**Problem to solve:** Convert the rows below into a Markdown table with the columns "Line No." and "Row Text", numbering each line and skipping blank lines. Leave the pictures out.

**Material for the task:**
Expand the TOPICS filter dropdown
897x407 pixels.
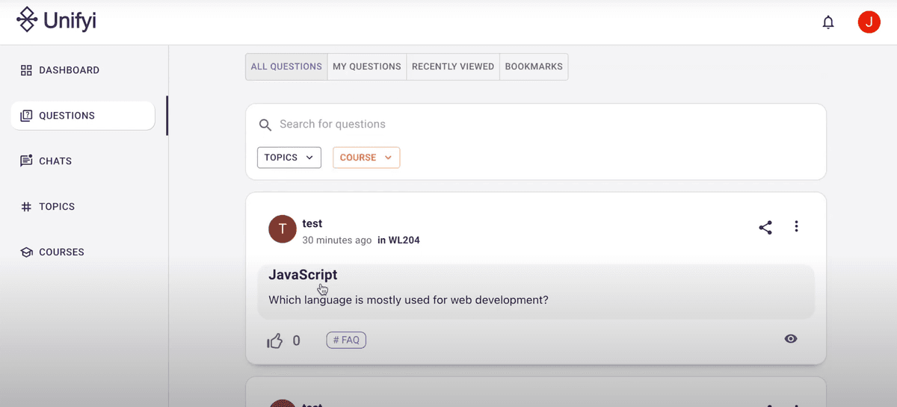pyautogui.click(x=289, y=158)
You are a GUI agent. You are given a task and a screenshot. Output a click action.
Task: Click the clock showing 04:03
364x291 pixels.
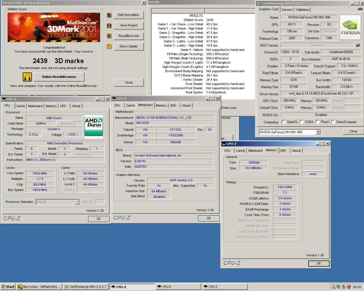[357, 287]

**Exercise answer:**
| Line No. | Row Text |
|---|---|
| 1 | Expand the TOPICS filter dropdown |
| 2 | 897x407 pixels. |
| 3 | pyautogui.click(x=289, y=158) |
| 4 | You are a GUI agent. You are given a task and a screenshot. Output a click action. |
| 5 | Task: Click the clock showing 04:03 |
| 6 | 364x291 pixels. |
| 7 | [357, 287] |